----- RECORDS SHOWN -----
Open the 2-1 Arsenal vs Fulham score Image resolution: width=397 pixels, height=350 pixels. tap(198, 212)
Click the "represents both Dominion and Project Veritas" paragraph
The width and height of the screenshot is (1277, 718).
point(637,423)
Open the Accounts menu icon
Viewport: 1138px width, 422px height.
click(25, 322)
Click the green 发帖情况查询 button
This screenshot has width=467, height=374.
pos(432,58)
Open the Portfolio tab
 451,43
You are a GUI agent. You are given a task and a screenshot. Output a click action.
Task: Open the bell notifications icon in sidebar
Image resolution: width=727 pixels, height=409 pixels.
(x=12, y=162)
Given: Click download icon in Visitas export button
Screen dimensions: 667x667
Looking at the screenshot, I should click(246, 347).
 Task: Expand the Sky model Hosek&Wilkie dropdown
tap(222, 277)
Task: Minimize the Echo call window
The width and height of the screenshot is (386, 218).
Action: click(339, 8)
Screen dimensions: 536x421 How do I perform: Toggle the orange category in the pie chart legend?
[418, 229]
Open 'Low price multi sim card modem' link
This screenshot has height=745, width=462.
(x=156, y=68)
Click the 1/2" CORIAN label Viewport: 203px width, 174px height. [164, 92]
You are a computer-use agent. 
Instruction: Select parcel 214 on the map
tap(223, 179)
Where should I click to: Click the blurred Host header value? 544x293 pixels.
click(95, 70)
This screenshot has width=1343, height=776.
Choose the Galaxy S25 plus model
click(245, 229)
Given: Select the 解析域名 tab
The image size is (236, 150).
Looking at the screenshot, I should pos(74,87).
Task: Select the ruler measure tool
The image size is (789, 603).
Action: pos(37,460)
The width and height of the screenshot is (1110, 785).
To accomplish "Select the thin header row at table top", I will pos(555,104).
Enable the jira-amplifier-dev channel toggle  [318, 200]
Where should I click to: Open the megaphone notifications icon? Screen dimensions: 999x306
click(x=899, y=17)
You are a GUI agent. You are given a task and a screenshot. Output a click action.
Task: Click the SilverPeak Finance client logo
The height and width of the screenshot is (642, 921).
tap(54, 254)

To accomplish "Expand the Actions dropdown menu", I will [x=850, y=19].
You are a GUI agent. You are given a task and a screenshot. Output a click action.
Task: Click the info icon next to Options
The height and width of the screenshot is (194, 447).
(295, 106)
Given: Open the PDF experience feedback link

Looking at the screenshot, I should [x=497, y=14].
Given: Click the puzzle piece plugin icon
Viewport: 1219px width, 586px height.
-----
Can you recast the items as a Markdown table with the columns n and Line, one row per line and blank lines left out? Begin at the line that has "Given: Select the 解析域名 tab" and stop after the last line of the items.

| n | Line |
|---|---|
| 1 | Given: Select the 解析域名 tab |
| 2 | The image size is (236, 150). |
| 3 | Looking at the screenshot, I should pos(74,87). |
| 4 | Task: Select the ruler measure tool |
| 5 | The image size is (789, 603). |
| 6 | Action: pos(37,460) |
| 7 | The width and height of the screenshot is (1110, 785). |
| 8 | To accomplish "Select the thin header row at table top", I will pos(555,104). |
| 9 | Enable the jira-amplifier-dev channel toggle  [318, 200] |
| 10 | Where should I click to: Open the megaphone notifications icon? Screen dimensions: 999x306 |
| 11 | click(x=899, y=17) |
| 12 | You are a GUI agent. You are given a task and a screenshot. Output a click action. |
| 13 | Task: Click the SilverPeak Finance client logo |
| 14 | The height and width of the screenshot is (642, 921). |
| 15 | tap(54, 254) |
| 16 | To accomplish "Expand the Actions dropdown menu", I will [x=850, y=19]. |
| 17 | You are a GUI agent. You are given a task and a screenshot. Output a click action. |
| 18 | Task: Click the info icon next to Options |
| 19 | The height and width of the screenshot is (194, 447). |
| 20 | (295, 106) |
| 21 | Given: Open the PDF experience feedback link |
| 22 | Looking at the screenshot, I should [x=497, y=14]. |
| 23 | Given: Click the puzzle piece plugin icon |
| 24 | Viewport: 1219px width, 586px height. |